Seit Inkrafttreten des EU-Türkei-Deals wurden insgesamt 326 Personen von Griechenland in die Türkei abgeschoben. Die Befürworter beteuerten, dass die Rechte der Betroffenen gewahrt würden und dass jeder Abschiebung eine Einzelfallprüfung vorangehen solle. Doch schon am 04. April, dem ersten Tag der Rückführungen, wurde offensichtlich »vergessen«, die Anträge von 13 Afghanen und Kongolesen entgegenzunehmen, welche dann – ohne jegliche Prüfung – in die Türkei verbracht wurden. Die Rechte der Betroffenen wurden klar missachtet.

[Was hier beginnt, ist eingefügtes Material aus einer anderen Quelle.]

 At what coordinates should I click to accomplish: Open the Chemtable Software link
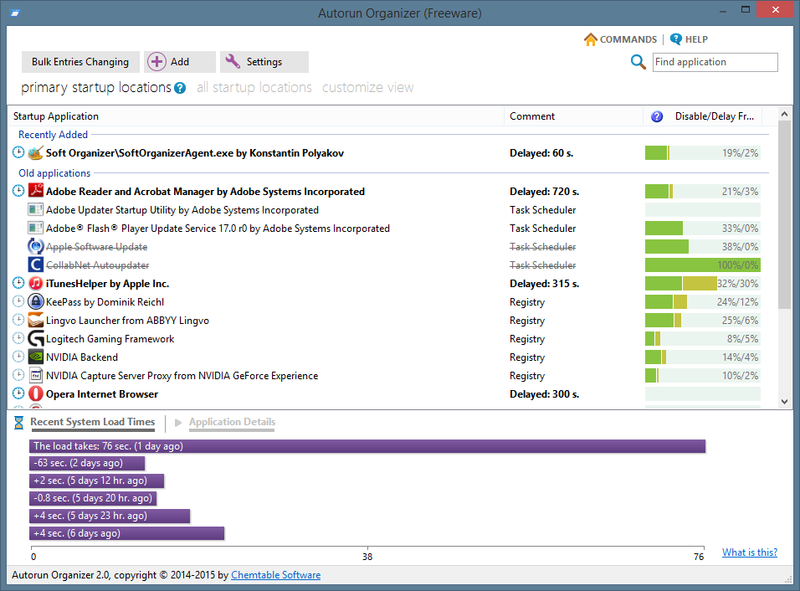point(276,575)
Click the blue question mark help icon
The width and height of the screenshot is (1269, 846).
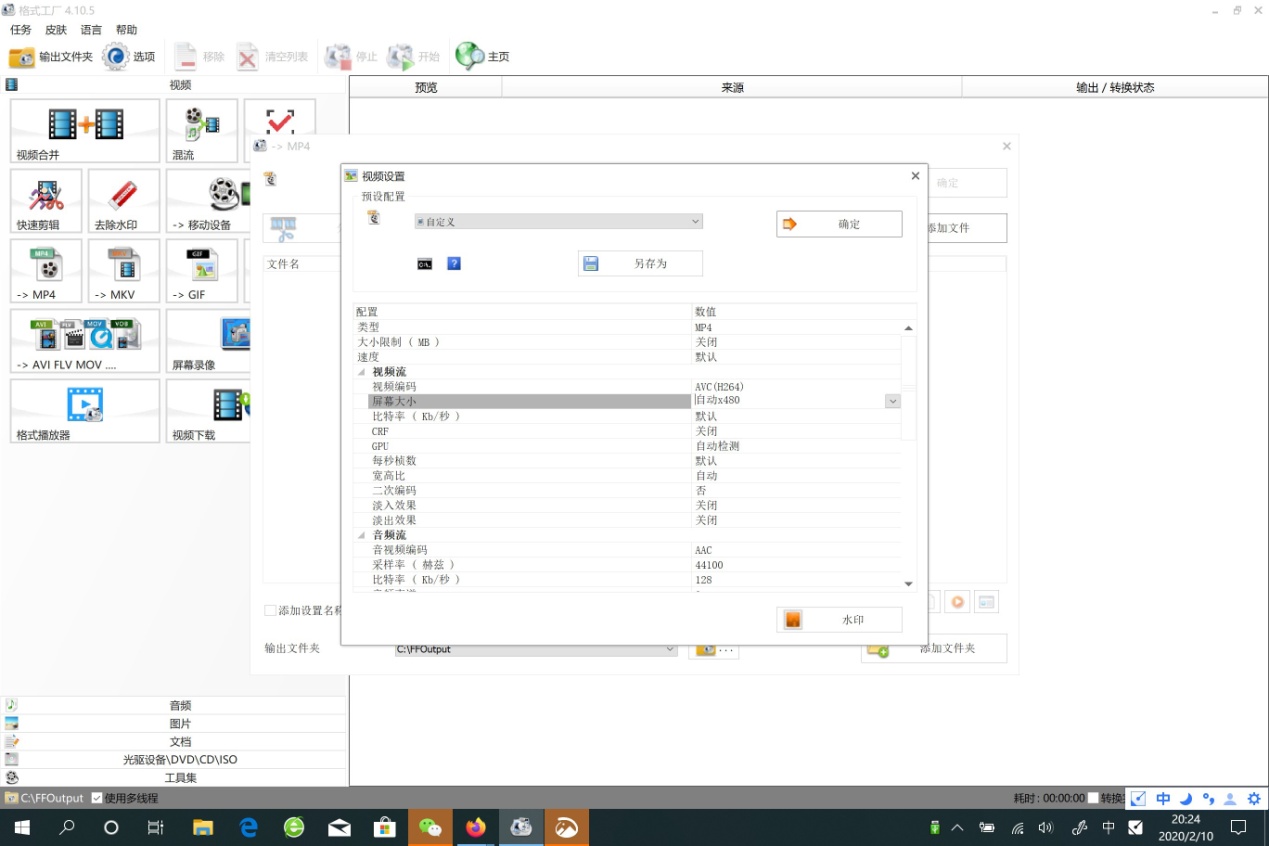click(x=453, y=264)
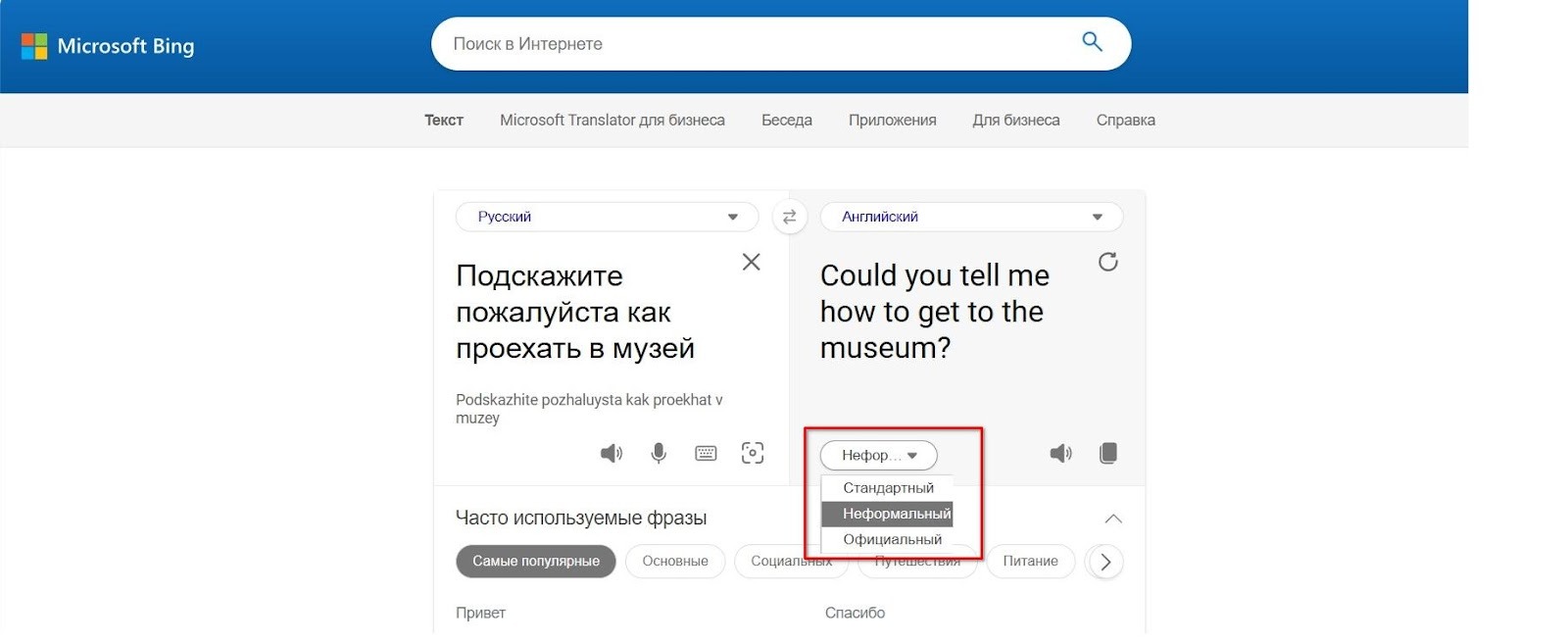
Task: Clear the Russian source text
Action: (x=751, y=262)
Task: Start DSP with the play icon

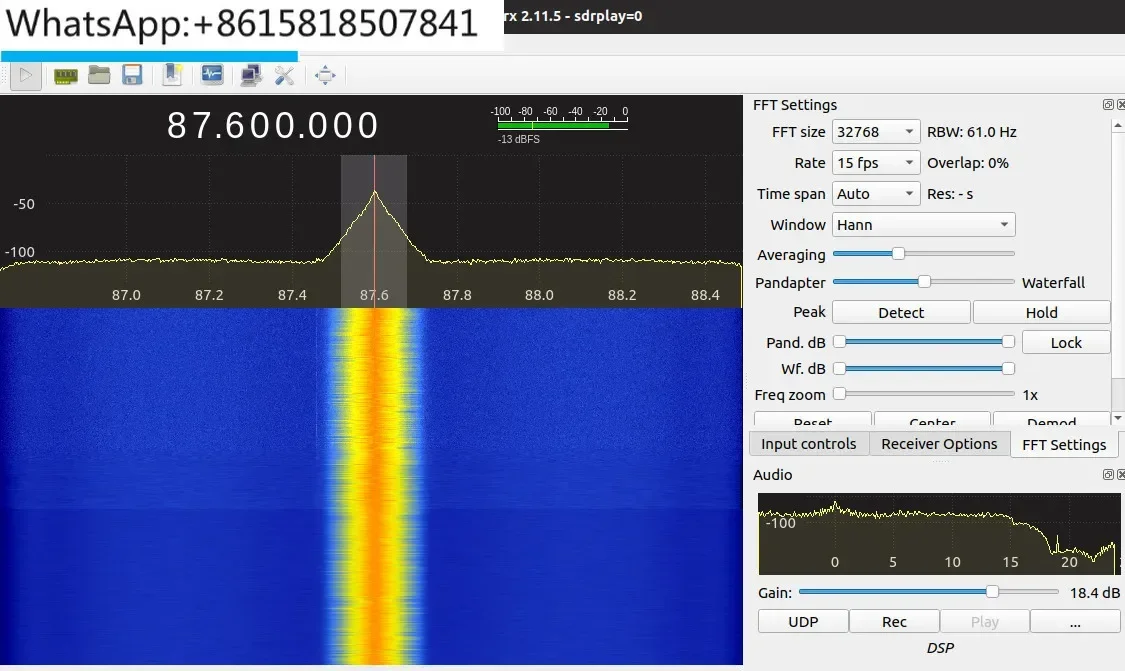Action: [27, 75]
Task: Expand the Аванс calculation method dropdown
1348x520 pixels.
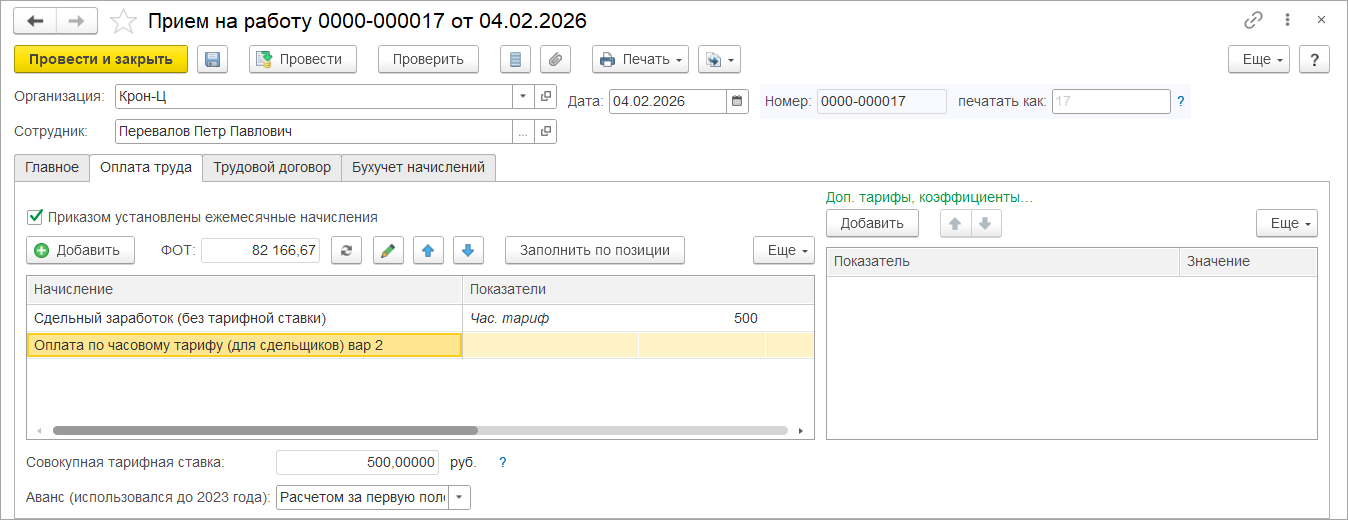Action: click(459, 497)
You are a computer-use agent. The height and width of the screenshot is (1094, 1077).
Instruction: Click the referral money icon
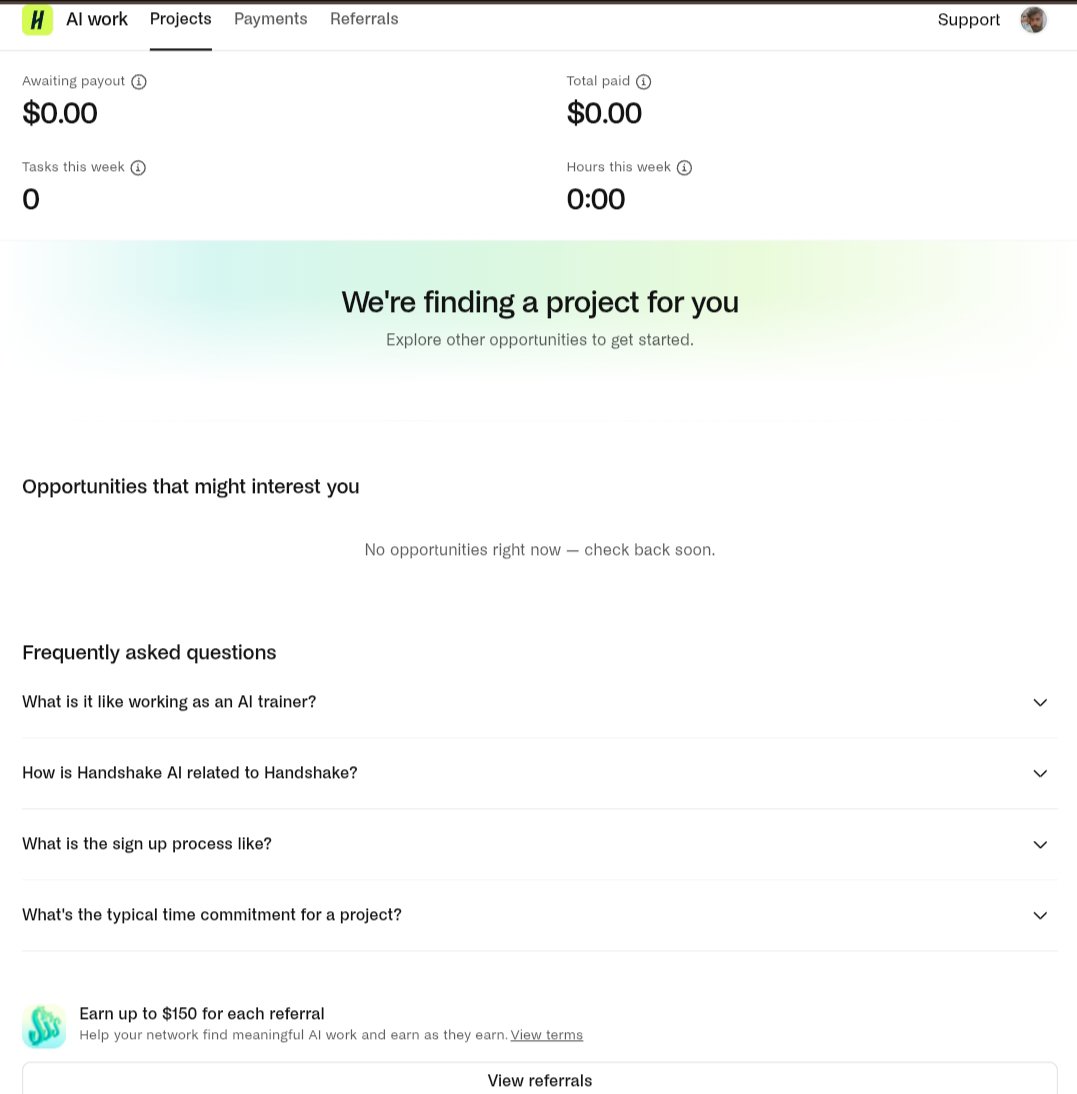pos(44,1026)
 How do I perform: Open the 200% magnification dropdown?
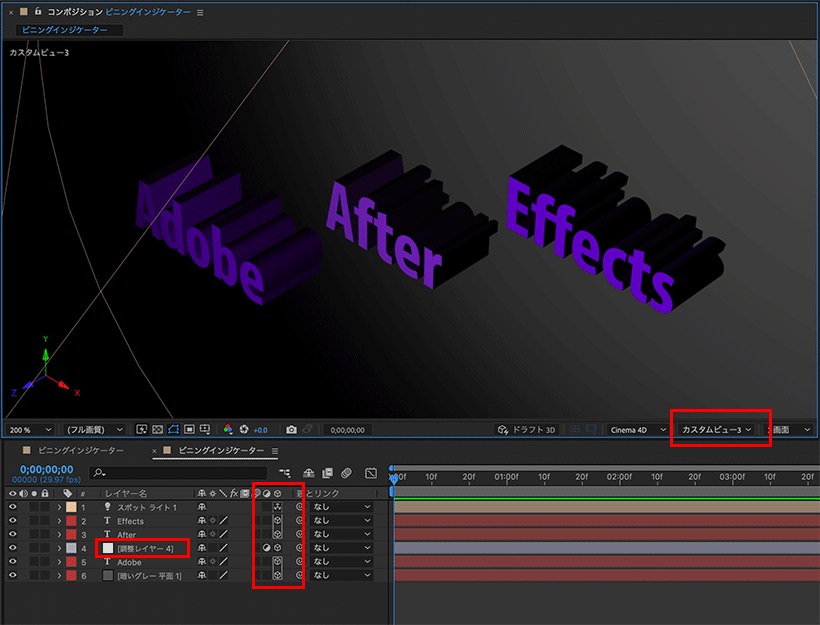click(30, 430)
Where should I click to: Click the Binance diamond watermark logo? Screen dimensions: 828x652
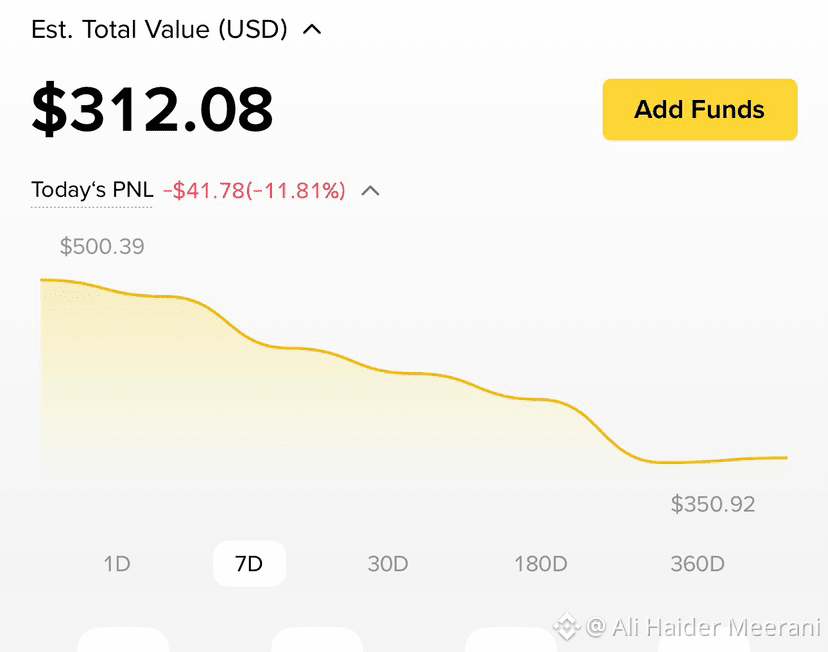(566, 627)
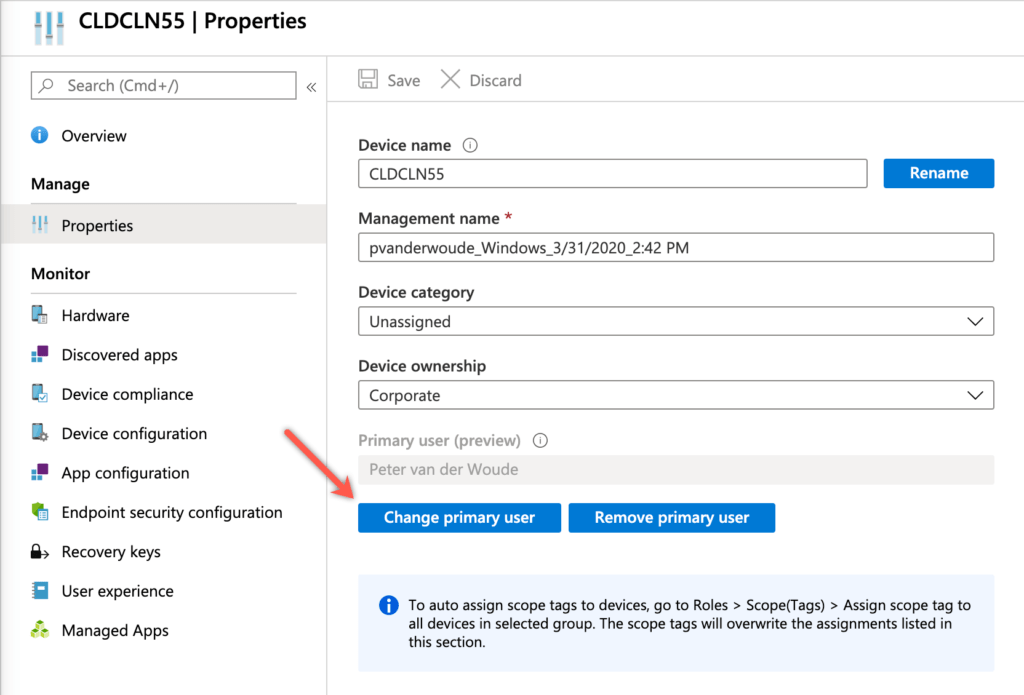Click the Recovery keys lock icon

tap(40, 552)
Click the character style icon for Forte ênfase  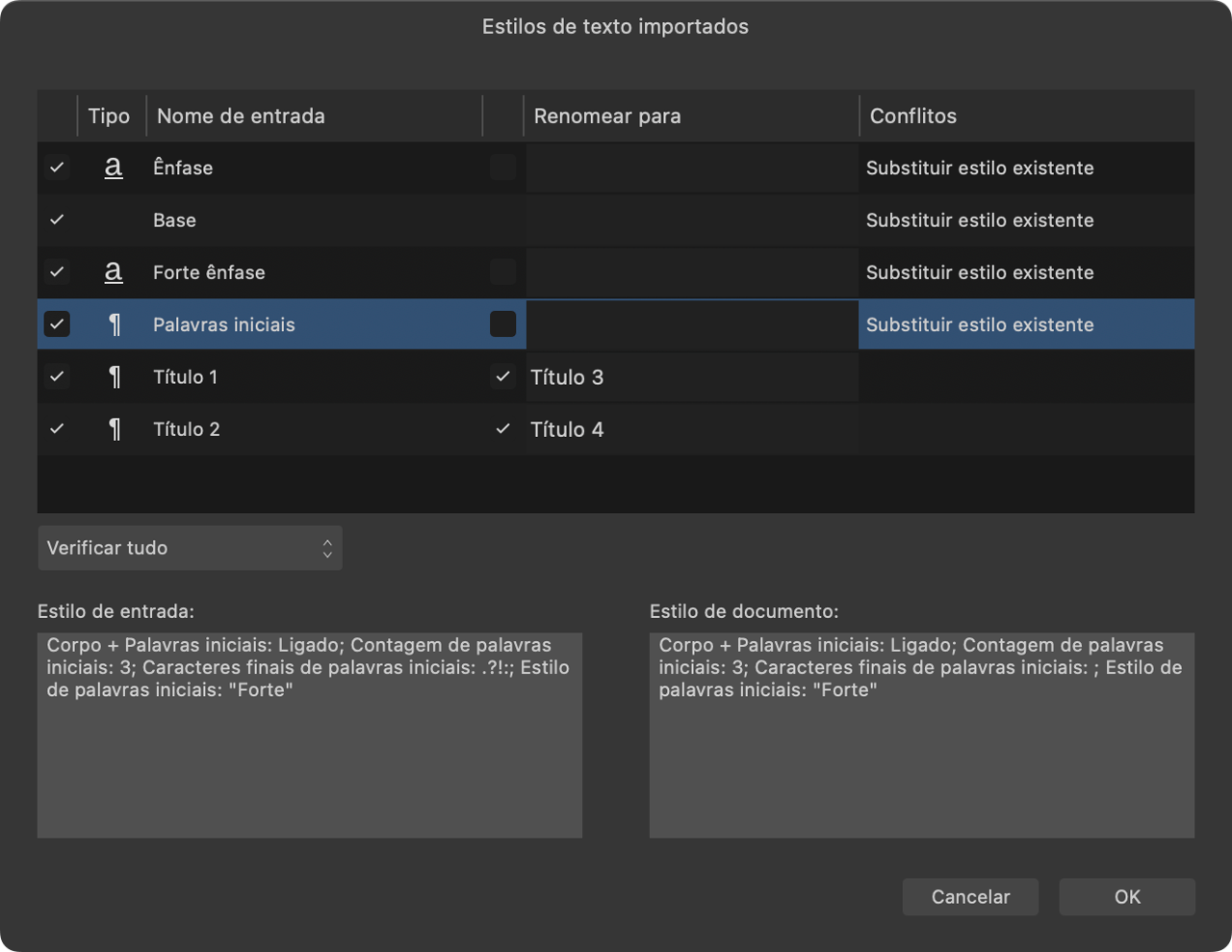(114, 272)
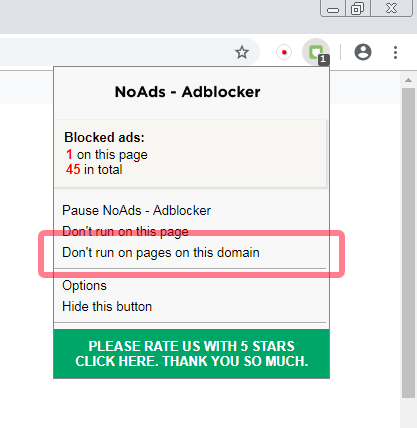The width and height of the screenshot is (417, 428).
Task: Close the browser window
Action: (x=391, y=8)
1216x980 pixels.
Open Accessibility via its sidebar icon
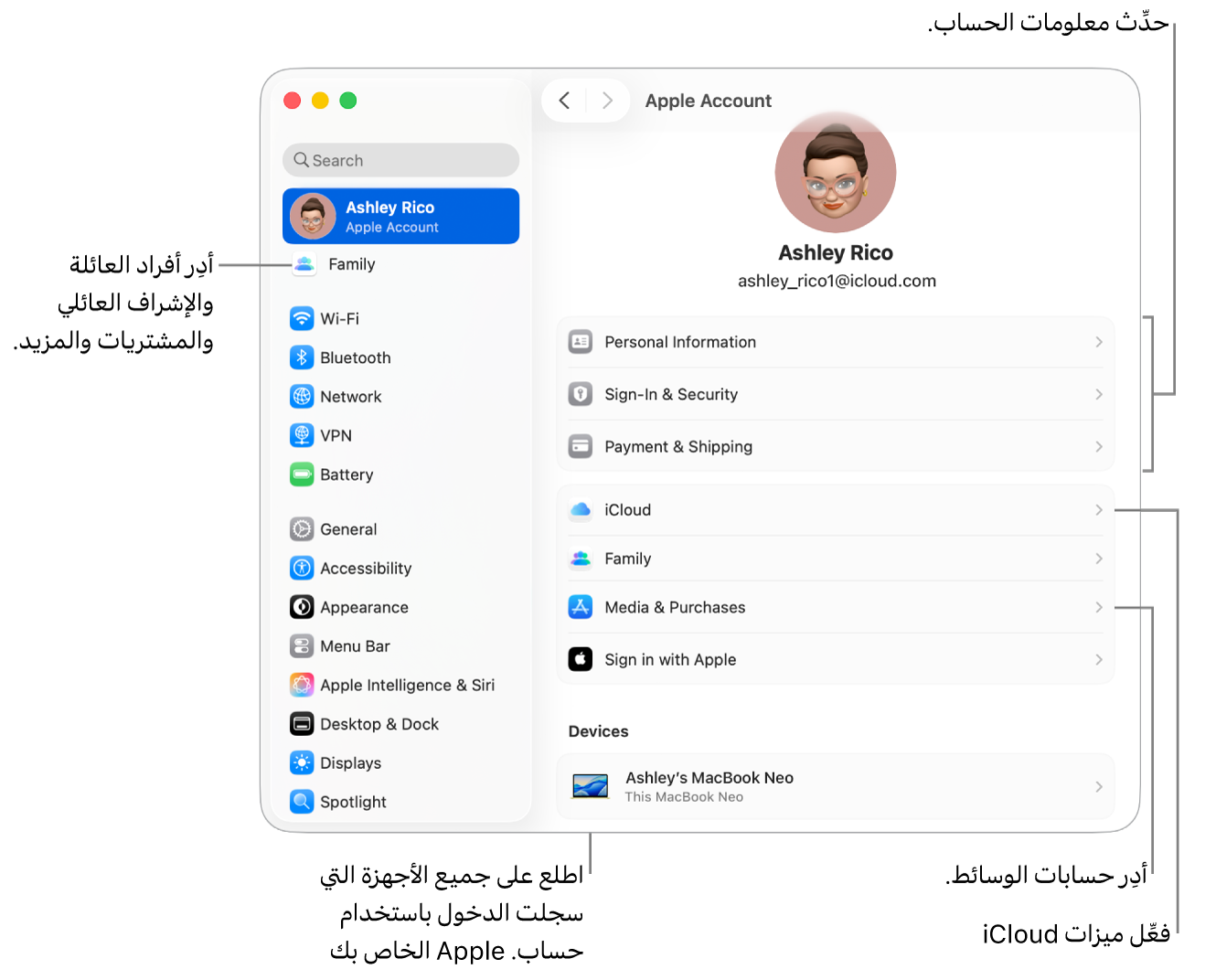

Alle abgeschobenen Nicht-Syrer wurden inhaftiert
Ihre Entrechtung setzt sich in der Türkei fort: Eine Untersuchung des Vorfalls durch UNHCR war bisher unmöglich, da die türkischen Behörden diesem weiterhin Kontakt und Zugang zu den Betroffenen verweigert. Mittlerweile ist jedoch bekannt, dass alle nicht-syrischen Abgeschobenen, die bisher aus Griechenland in die Türkei verbracht wurden, im neu-errichteten Abschiebezentrum von Kirklareli festgehalten werden.
Um Flüchtlingen in Griechenland und der Türkei beizustehen, hat PRO ASYL das »Refugee Support Program Aegean« initiiert und finanziert Rechtsanwälte in diesen Ländern. Unsere türkische Partnerorganisation Mülteci-DER setzt sich seit den Rückführungen entschieden dafür ein, Kontakt zu den 13 abgeschobenen Schutzsuchenden herzustellen und Rechtsbeistand für sie zu organisieren.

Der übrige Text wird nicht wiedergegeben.